REQUIRED WORK:
Keep the wording of the records intact as you retype them, and omit every image.

--- DATA ---

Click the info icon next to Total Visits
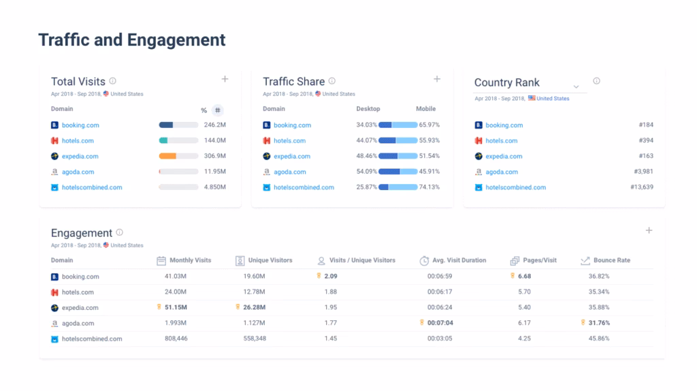The height and width of the screenshot is (391, 697). 113,80
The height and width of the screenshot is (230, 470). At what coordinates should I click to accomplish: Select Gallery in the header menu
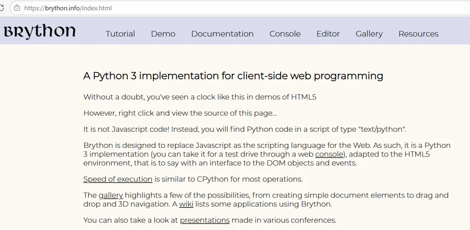click(369, 34)
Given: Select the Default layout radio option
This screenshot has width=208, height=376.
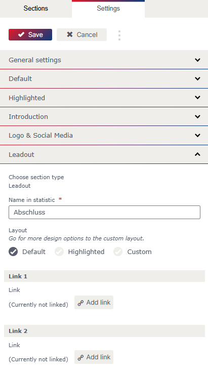Looking at the screenshot, I should point(13,252).
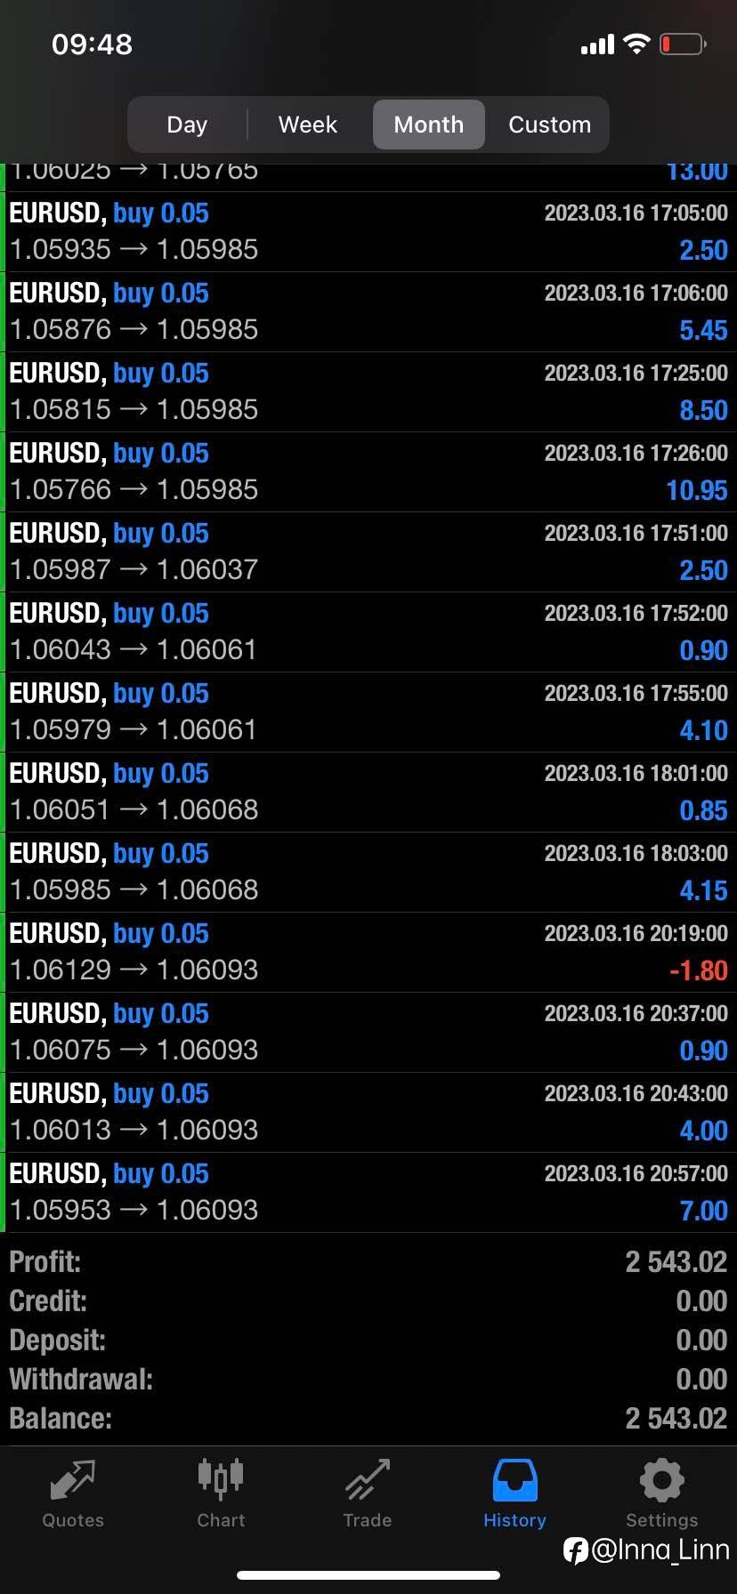Screen dimensions: 737x1594
Task: Tap the Wi-Fi status icon
Action: coord(636,44)
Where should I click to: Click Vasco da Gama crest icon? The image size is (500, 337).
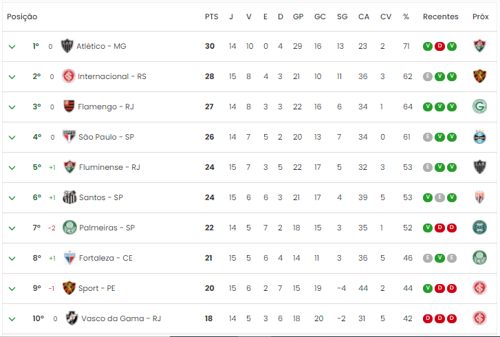(x=72, y=318)
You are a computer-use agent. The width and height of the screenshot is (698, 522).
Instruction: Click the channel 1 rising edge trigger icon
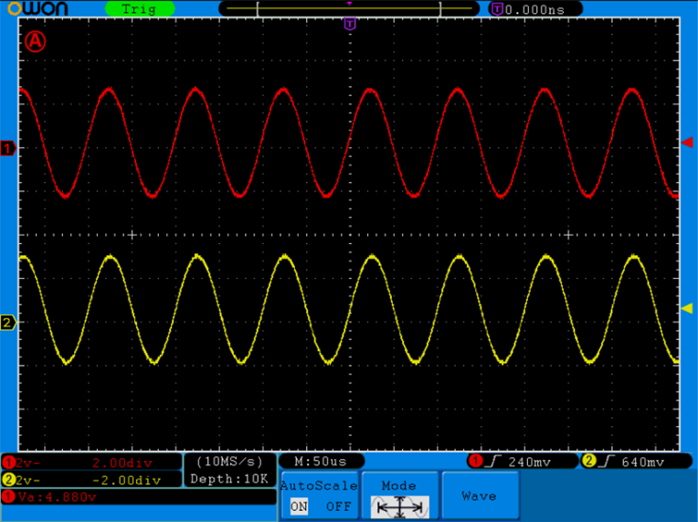coord(492,462)
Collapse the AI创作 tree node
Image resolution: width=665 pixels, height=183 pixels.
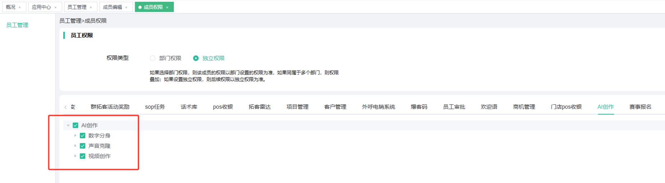click(68, 125)
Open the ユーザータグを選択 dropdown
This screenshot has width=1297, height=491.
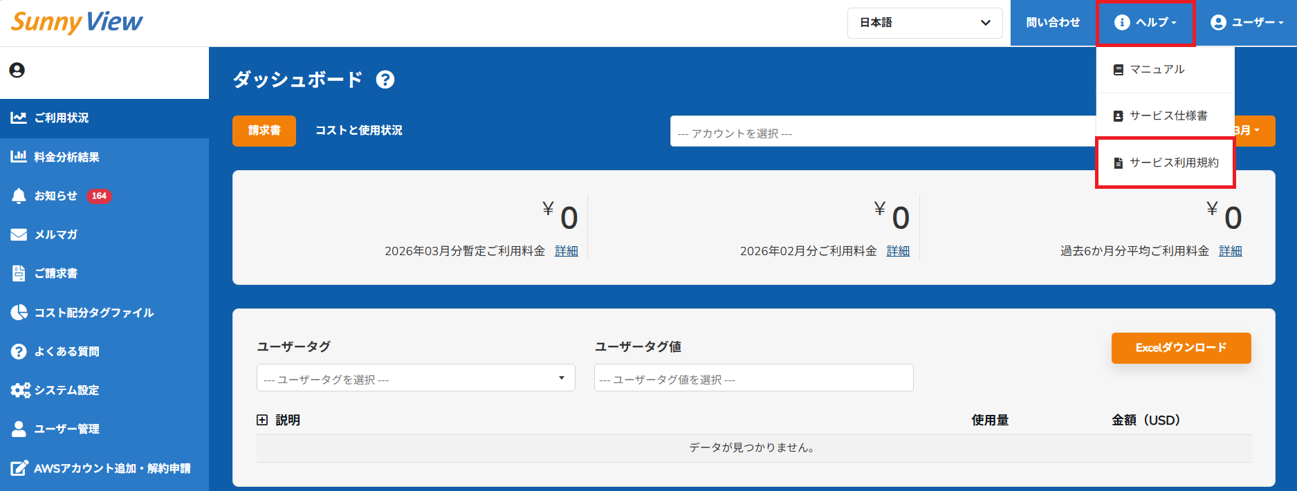tap(415, 378)

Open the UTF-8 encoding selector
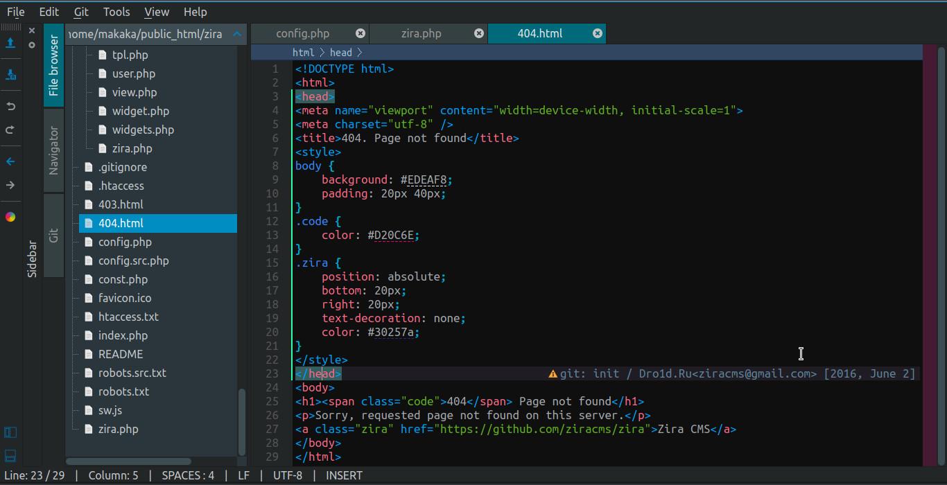click(288, 475)
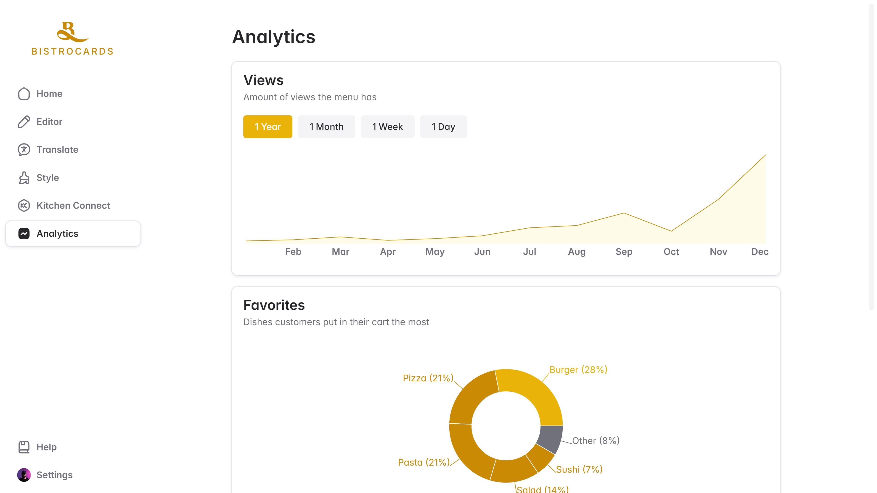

---

COMPLETED EXERCISE:
Click the info icon next to Total Visits
The height and width of the screenshot is (391, 697). 113,80
The height and width of the screenshot is (230, 470). At what coordinates should I click to accomplish: Select Gallery in the header menu
click(369, 34)
Given: Select the Default layout radio option
This screenshot has width=208, height=376.
Looking at the screenshot, I should point(13,252).
Screen dimensions: 737x1594
Task: Tap the Wi-Fi status icon
Action: coord(636,44)
Where should I click to: Click Vasco da Gama crest icon? The image size is (500, 337).
(x=72, y=318)
You are a computer-use agent. The width and height of the screenshot is (698, 522).
Instruction: Click the channel 1 rising edge trigger icon
coord(492,462)
Collapse the AI创作 tree node
Image resolution: width=665 pixels, height=183 pixels.
click(68, 125)
Open the ユーザータグを選択 dropdown
This screenshot has width=1297, height=491.
tap(415, 378)

Open the UTF-8 encoding selector
click(288, 475)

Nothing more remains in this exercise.